Awk splitting a string and comparison

Question

I have a string like AS|REQ|XYZ|value=12 which I am splitting with:

awk -F\| 'print {$4}' | awk -F"=" '{print $2}'

This gives the value 12.

But for the string DF|REG|EXP|value= , it comes back blank.

What I need as if my string encounters value in fourth column and is blank, throw error.

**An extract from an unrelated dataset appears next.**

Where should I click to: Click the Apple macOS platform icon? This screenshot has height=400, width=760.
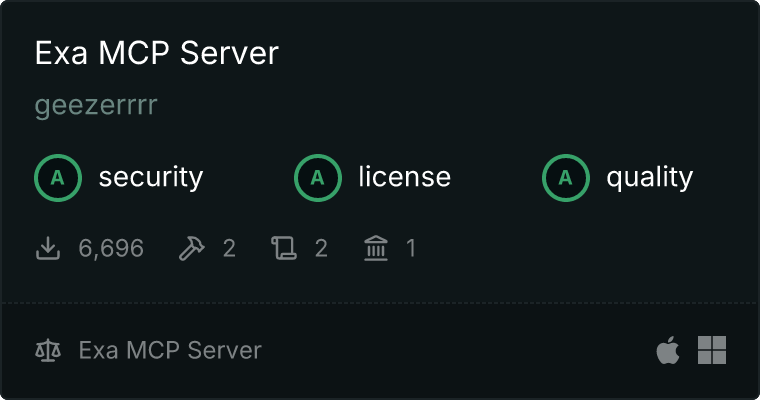pyautogui.click(x=667, y=350)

Can this be done in awk command ?

Thanks

Answer 1

You could be more specific about what you mean by throwing an error . If you want the program to exit with a non-zero exit code, use if and exit with value`:

$ awk 'BEGIN{exit}'
$ echo $?
0
$ awk 'BEGIN{exit 1}'
$ echo $?
1
$ awk -F\| '{split($4,a,"="); if(a[2]=="") exit 1; else print a[2]}' foo
12
$ echo $?
1

or just print an error message and continue execution:

$ awk -F\| '{split($4,a,"="); print (a[2]==""?"ERROR":a[2])}' foo
12
ERROR

Test data used above:

$ cat foo
AS|REQ|XYZ|value=12
DF|REG|EXP|value=

Answer 2

@JamesBrown has the right answer to your question as asked, but given the input you posted all you need to produce the output you want is:

awk -F'=' '{print ($NF=="" ? "Error" : $NF)}' file

If that's NOT all you need then edit your question to show some more truly representative sample input and expected output.

Answer 3

大概是这样吗？

awk -F\| '{print $4}' | awk -F"=" '{if ($2 == "") print "ERROR: Empty Value"; else print $2}'

Answer 4

Hope this command might work for you. The below command will behave as expected. If you have any value in the value field, it will just print the value. Else if it is blank, it prints "error". The string was placed in test.txt

awk -F\| '{if($4!="value=") {gsub("value=","",$4);print $4} else print "error" }' test.txt

Answer 5

Something like this -

cat f
AS|REQ|XYZ|value=12
AS|REQ|XYZ|value=

awk -F'[|=]' '{if($4 == "value" && $5 == "") {print ("Error Found at Line: ",NR)} else {print $0}}' f
AS|REQ|XYZ|value=12
Error Found at Line:  2

It search for value in 4th column and blank in 5th column.